> **MATERIAL TO PROCESS**:
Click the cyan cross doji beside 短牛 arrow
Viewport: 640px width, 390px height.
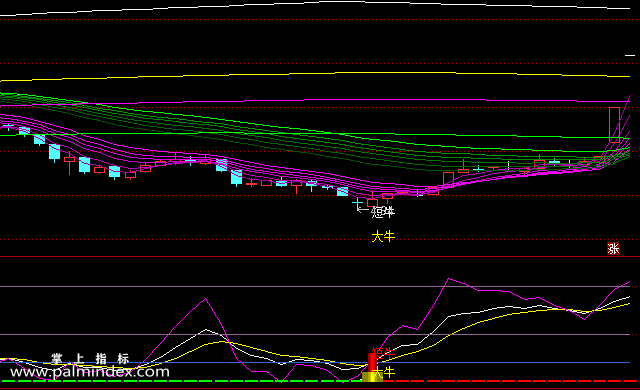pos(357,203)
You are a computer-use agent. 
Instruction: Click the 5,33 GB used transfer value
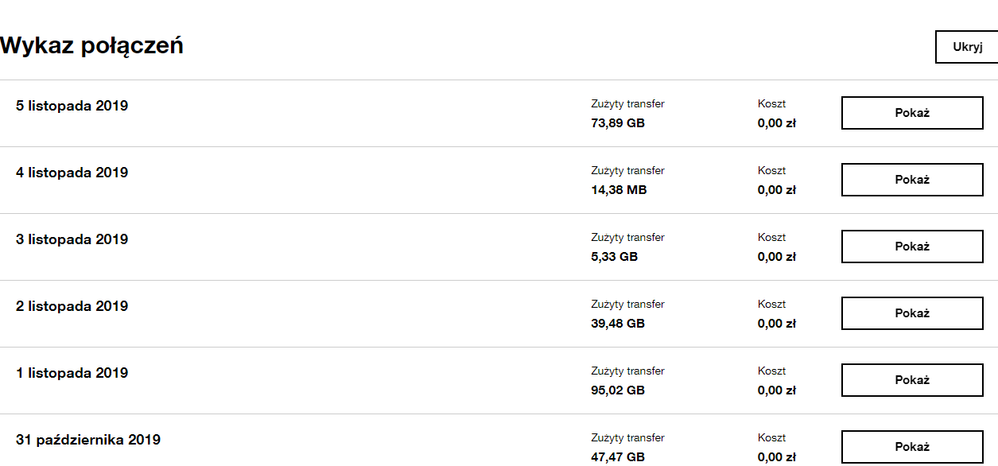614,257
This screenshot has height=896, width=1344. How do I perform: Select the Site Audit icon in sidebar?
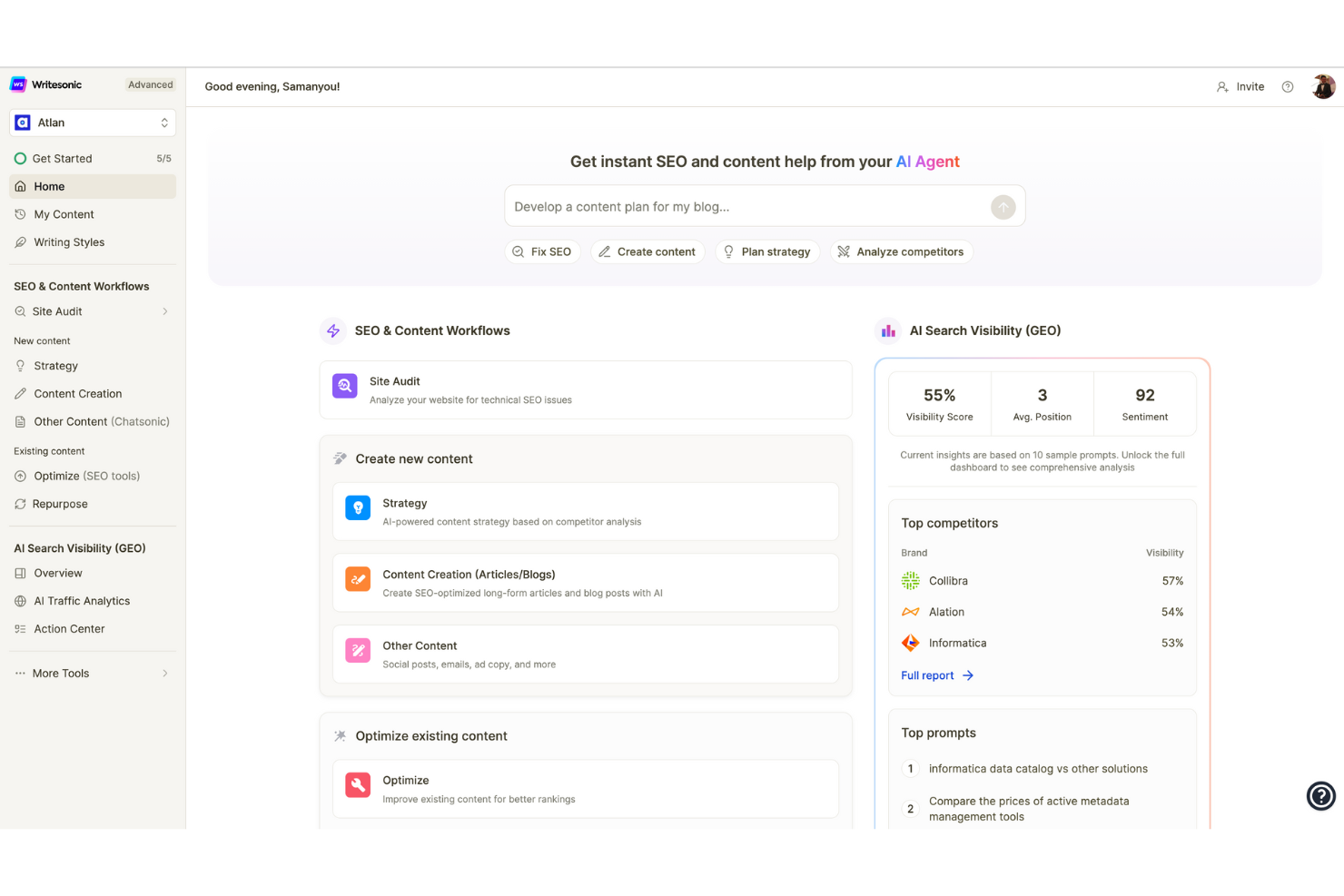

> **GOAL OF THE EXERCISE**: Pictures must be left out when the records are transcribed exactly.

> **SOLUTION**:
Click the cyan cross doji beside 短牛 arrow
Viewport: 640px width, 390px height.
pos(357,203)
You are a computer-use agent. 
Instruction: Click the 5,33 GB used transfer value
614,257
This screenshot has height=896, width=1344. How do I perform: Select the Site Audit icon in sidebar?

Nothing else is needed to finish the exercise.